Nvidia driver 304.108 multi threaded process fails, gl pipeline contention

So the questions is, does the Nvidia driver just not function in a multi threaded process space?
Even though the glx context are on separate GPUs from separate cards at separate PCI address?
To me it seems like it should work like separate X windows. Multiple instances of glxgears even on the same screen does not cause issues…

Somewhere I read that the Nvidia driver copies the gl commands to each GPU because of shared GL object space. This would cause a lot of context switching that was not required. If that is true is there some way to disable this functionality.
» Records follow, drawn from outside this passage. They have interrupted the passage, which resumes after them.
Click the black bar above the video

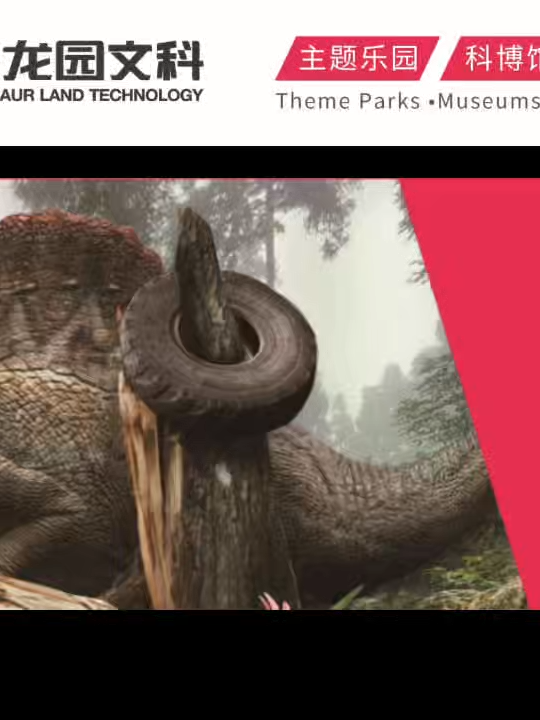click(x=270, y=163)
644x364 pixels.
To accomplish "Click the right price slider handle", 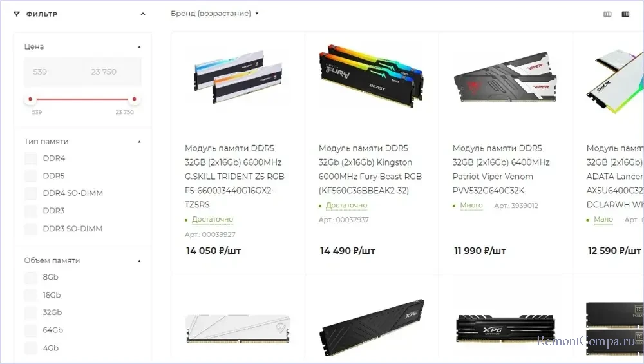I will point(135,99).
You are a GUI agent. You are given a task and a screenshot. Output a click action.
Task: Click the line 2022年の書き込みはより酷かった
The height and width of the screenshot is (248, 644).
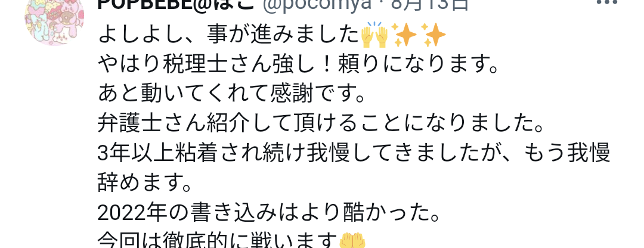(x=269, y=213)

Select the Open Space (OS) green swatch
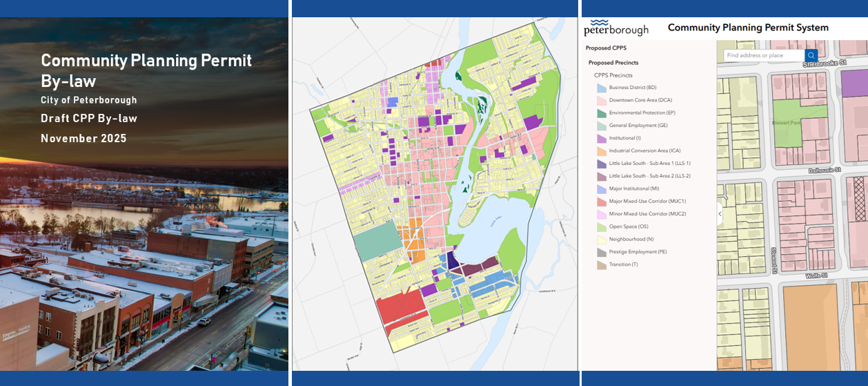click(601, 226)
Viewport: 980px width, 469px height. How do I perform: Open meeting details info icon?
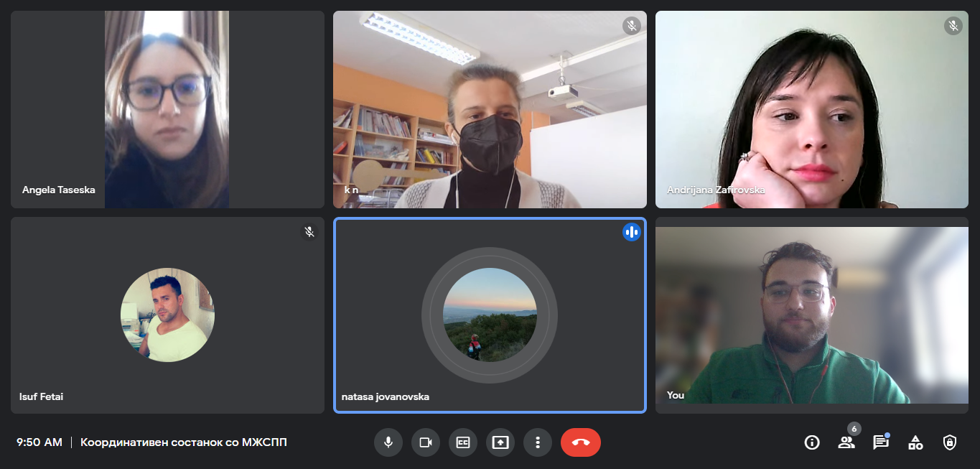point(812,442)
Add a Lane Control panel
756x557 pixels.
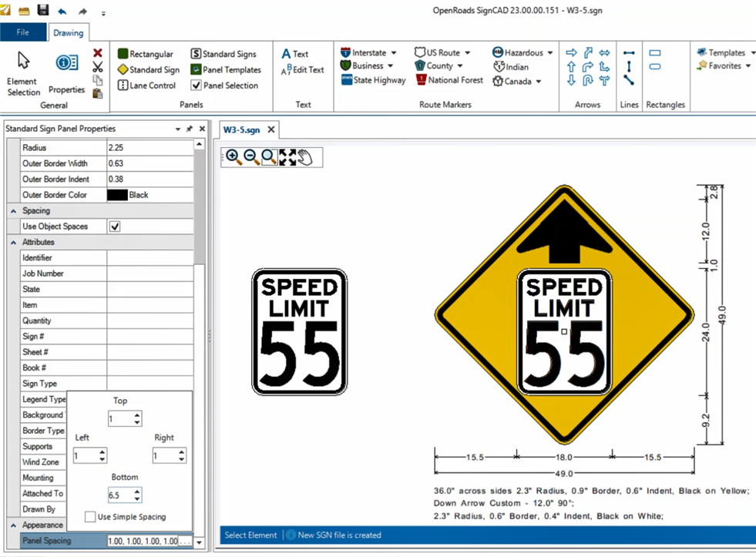pyautogui.click(x=146, y=86)
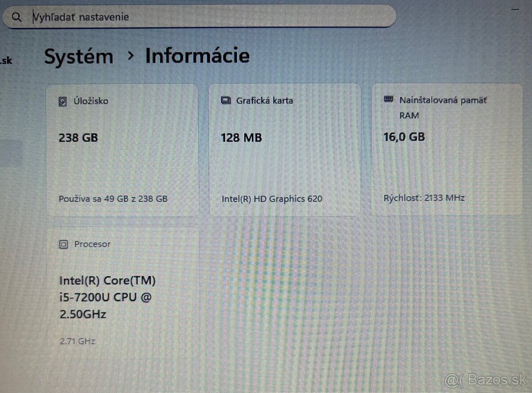The width and height of the screenshot is (532, 393).
Task: Click the .sk label on the left edge
Action: point(6,61)
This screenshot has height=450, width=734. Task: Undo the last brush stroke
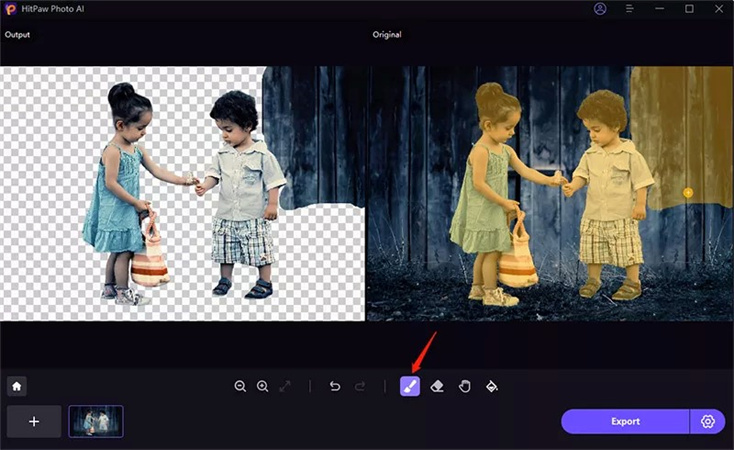tap(335, 386)
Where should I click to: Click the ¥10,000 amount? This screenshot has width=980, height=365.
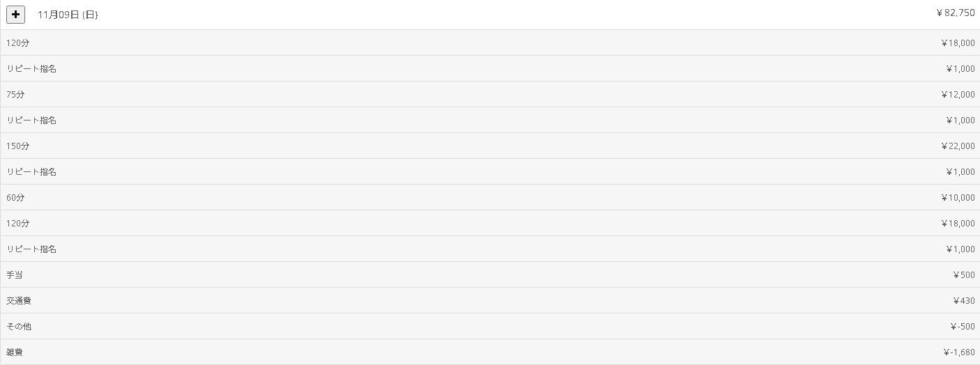958,198
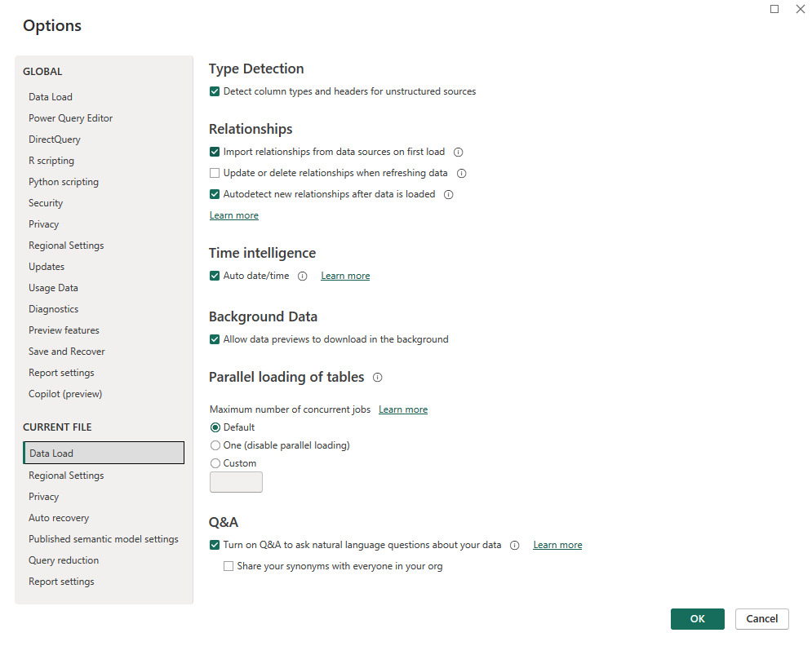Choose the Custom concurrent jobs option
The width and height of the screenshot is (812, 646).
[214, 463]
If the threads are not using any shared objects i.e. context, pbo, textures, etc) then can we make the pipelines ignore the others?

Application has 3 pthreads, each with its own glx contex created at thread scope.
main does XInitThreads before launching all the threads thread.
Thread 1 renders a lot and displays to card 2 PCI 02 second head (localdisplay:0.0)
Thread 2 renders very little and displays to card 1 PCI 01 second head (localdisplay:0.1)
Thread 3 renders a lot but does not display, but attaches to card 1 PCI 01 primary head (localdisplay:0.2)

The executable only setups the threads, data sockets, glcontext, view ports, and ortho commands, all the rendering is done in black box libs.

I am inferring that the gl pipeline is not separate based on timers on each function
Have observed random lock ups as glxswapbuffers, glreadpixels, or somehing in the render goes off for 100 to 800 milliseconds.

Don’t run thread 3, thread 1 hits 28-30 FPS (throttled on 60Hz data packet) and the render takes 8 - 16 milliseconds

Running thread 1 and 3 at the same time FPS < 20 and timers on primary functions bounce between 10-30 milliseconds. Render on thread 1 goes between 12 - 30 milliseconds

I have tried running each thread on separate cores
A gazillion xorg.cong options (see other post)

Just read about __GL_THREADED_OPTIMIZATIONS in the 310 driver line so I am going to swap drivers and enable that env tomorrow.

I am also experimenting with multiple X servers to run thread 1 on :0.0 thread 2 on :1.1 and thread 3 on :1.0 to see if that improves the performance.